Pontius Pilate granted Joseph of Arimathea permission to bury Jesus. He supports Christ's body while Nicodemus takes pliers to prize off his left arm nailed to the cross. The Virgin Mary (left, very damaged) holds her son's right arm, tenderly raising it to her face. To the right, depicted alone on one side of the capital, John brings his hand to his face in a gesture of mourning. The Entombment immediately follows The Descent from the Cross. Joseph of Arimathea, at Christ's head, and Nicodemus, at his feet, lay Jesus wrapped in a shroud in a sarcophagus.

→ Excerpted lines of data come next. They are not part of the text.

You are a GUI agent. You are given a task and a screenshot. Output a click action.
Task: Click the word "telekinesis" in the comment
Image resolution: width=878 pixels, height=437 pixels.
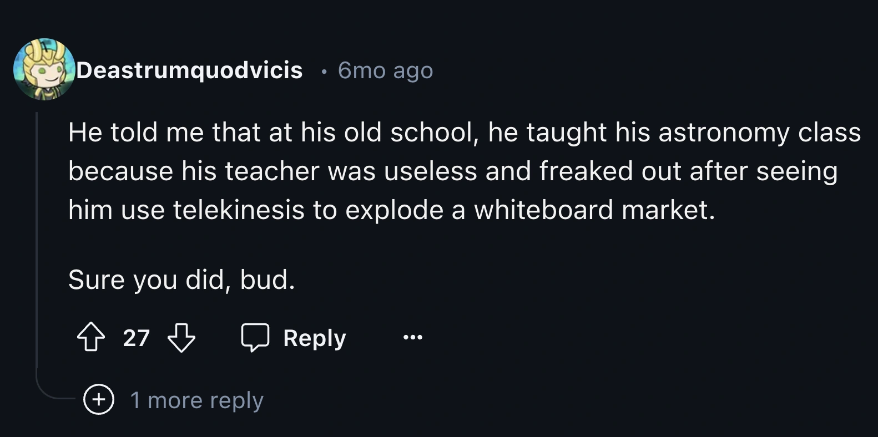tap(239, 210)
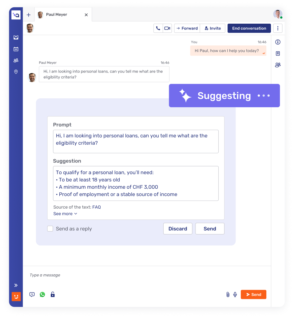Image resolution: width=294 pixels, height=318 pixels.
Task: Start a video call with camera icon
Action: pyautogui.click(x=167, y=28)
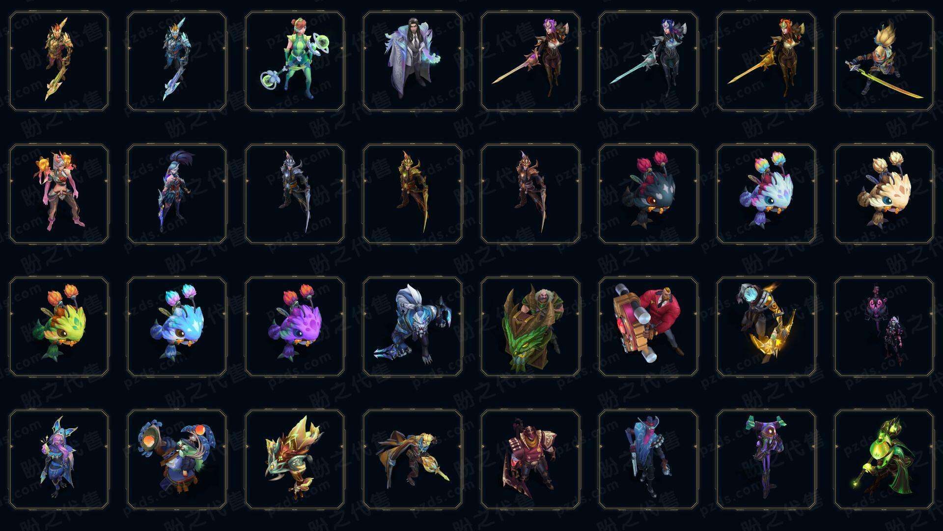Pick the glowing green robed lantern figure
This screenshot has height=531, width=943.
click(884, 459)
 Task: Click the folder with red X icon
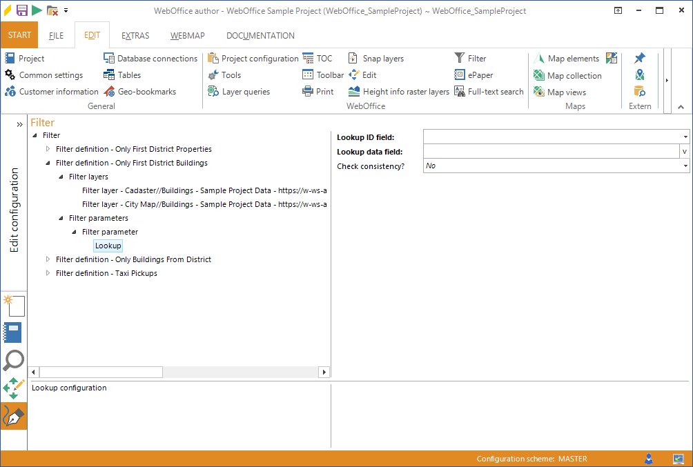(x=52, y=10)
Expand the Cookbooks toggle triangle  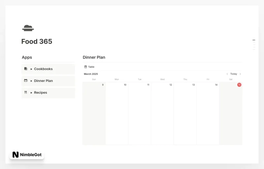[31, 69]
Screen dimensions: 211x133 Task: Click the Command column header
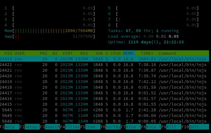167,53
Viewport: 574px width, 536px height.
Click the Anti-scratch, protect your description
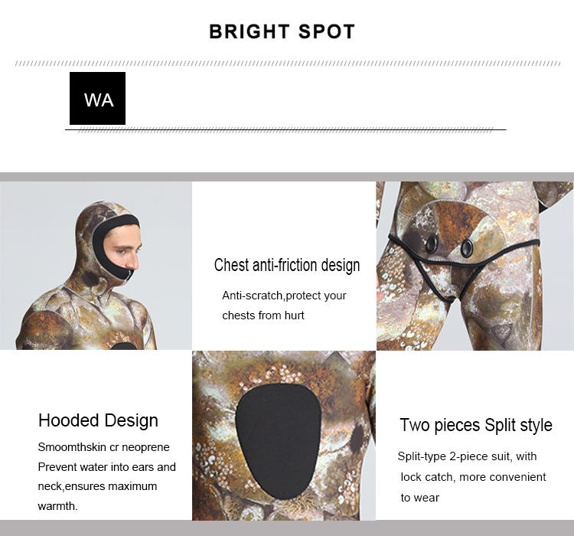(284, 296)
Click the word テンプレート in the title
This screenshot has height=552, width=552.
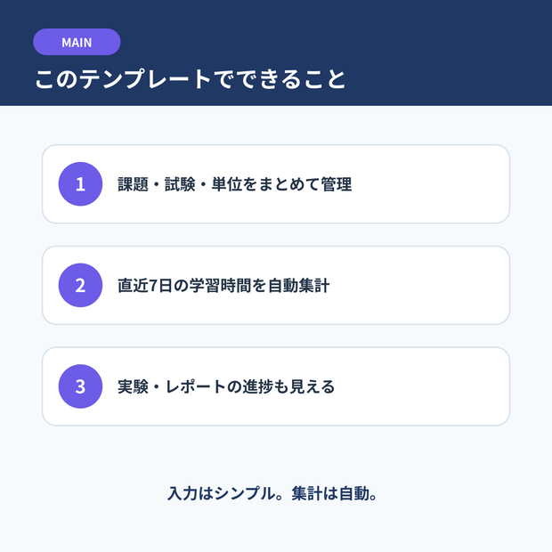click(145, 79)
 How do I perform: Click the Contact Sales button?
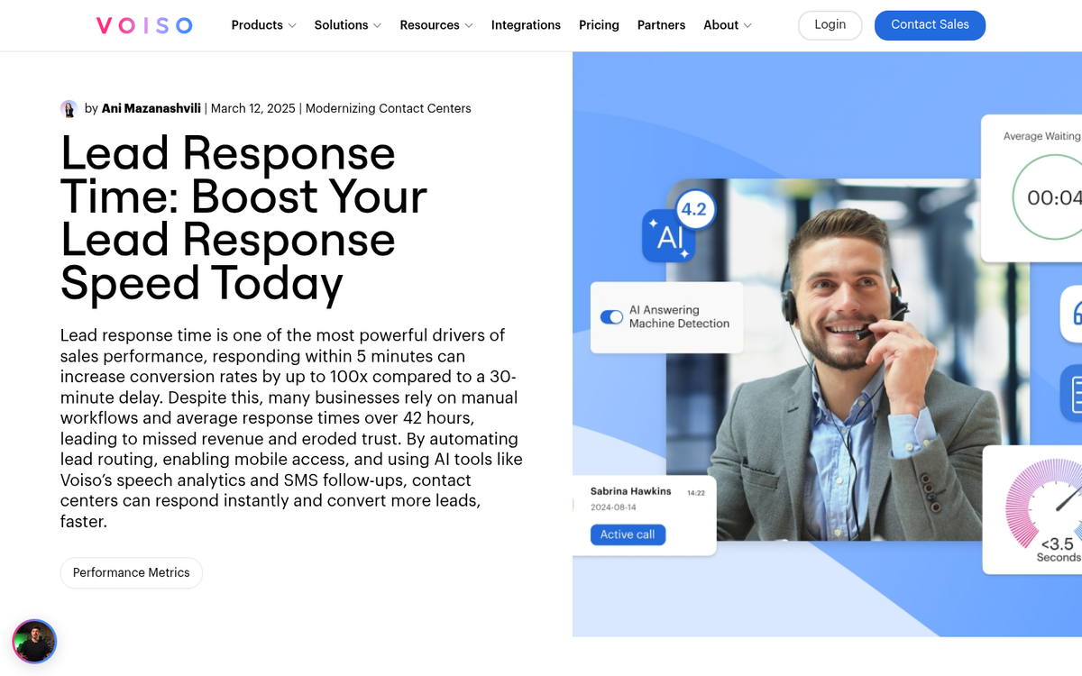click(930, 25)
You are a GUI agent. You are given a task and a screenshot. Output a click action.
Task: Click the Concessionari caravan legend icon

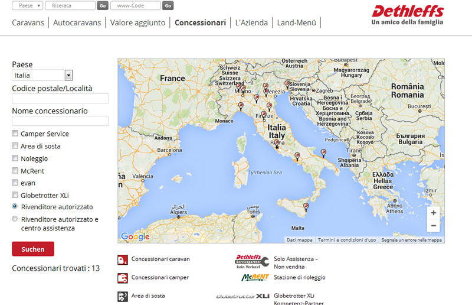click(122, 259)
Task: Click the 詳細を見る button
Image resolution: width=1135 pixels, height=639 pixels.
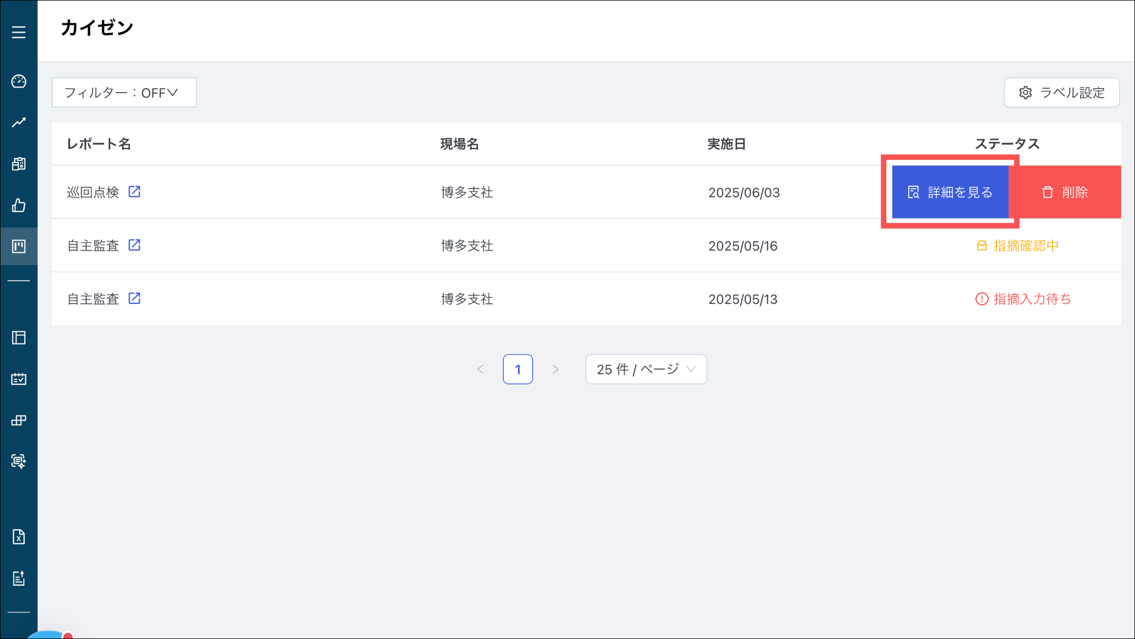Action: pos(950,192)
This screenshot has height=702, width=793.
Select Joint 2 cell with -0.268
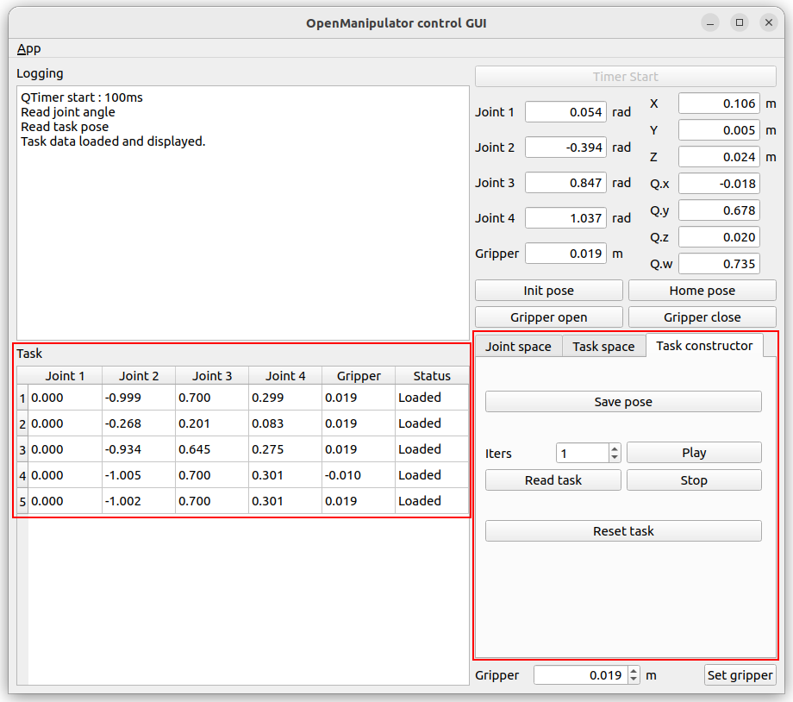pyautogui.click(x=139, y=423)
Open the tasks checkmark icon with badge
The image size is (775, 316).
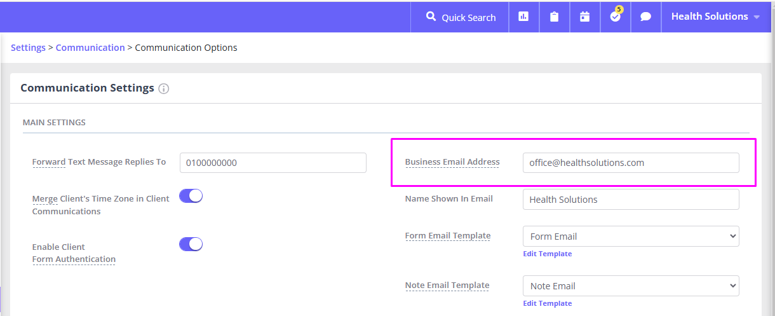pyautogui.click(x=615, y=17)
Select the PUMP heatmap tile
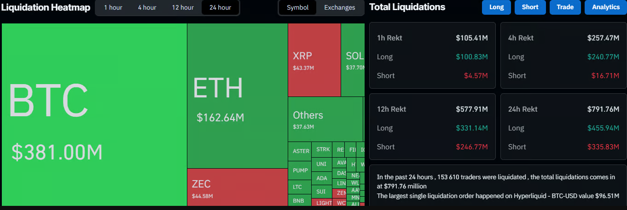 300,170
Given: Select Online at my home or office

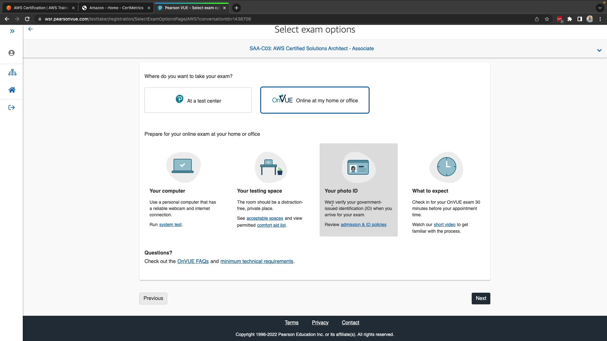Looking at the screenshot, I should (x=315, y=100).
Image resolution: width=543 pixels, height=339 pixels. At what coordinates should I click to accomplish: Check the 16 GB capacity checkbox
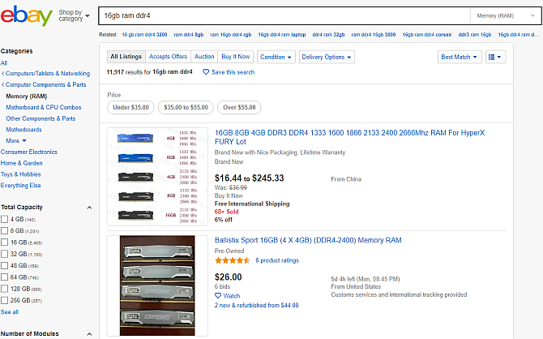pos(5,242)
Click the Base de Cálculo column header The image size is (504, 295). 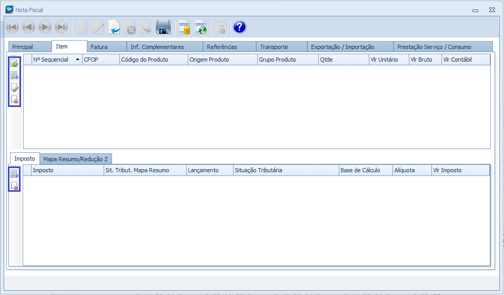360,170
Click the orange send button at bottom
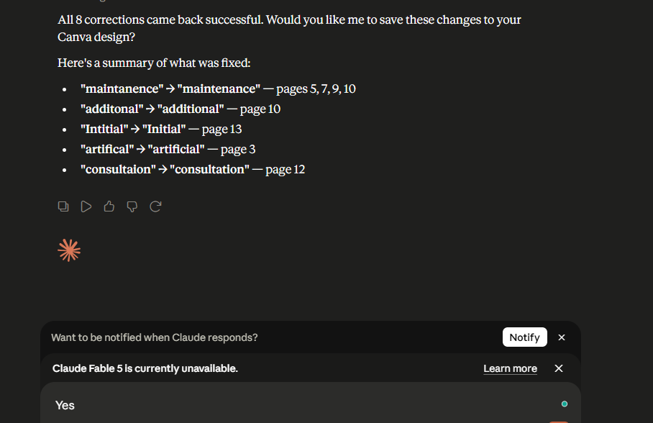 (x=559, y=422)
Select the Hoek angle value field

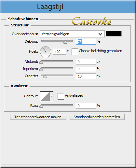60,52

The Virgin mary and Saint John stand behind, weeping.
The Musée des Augustins' collection of Romanesque sculpture is composed mainly of remnants from the three most significant religious buildings in Toulouse: the Monastery of La Daurade, the Collegiate Church of Saint Sernin and Saint Etienne Cathedral.
It was the choice the clerics (monks or canons) responsible for the upkeep of these religious buildings made to live as a community, that led to the construction of functional convent buildings, organised around large cloisters decorated with simple or elaborate sculpture.
As the capital of a powerful county and a fast growing economic, political and religious centre, in the 11th and 12th centuries, Toulouse enjoyed a context highly favourable to the birth of an original art movement. The quality, diversity and exceptional longevity of the movement place Toulouse firmly among the major centres of Romanesque art. Thus, the works in the Musée des Augustins constitute fundamental milestones for the history of sculpture.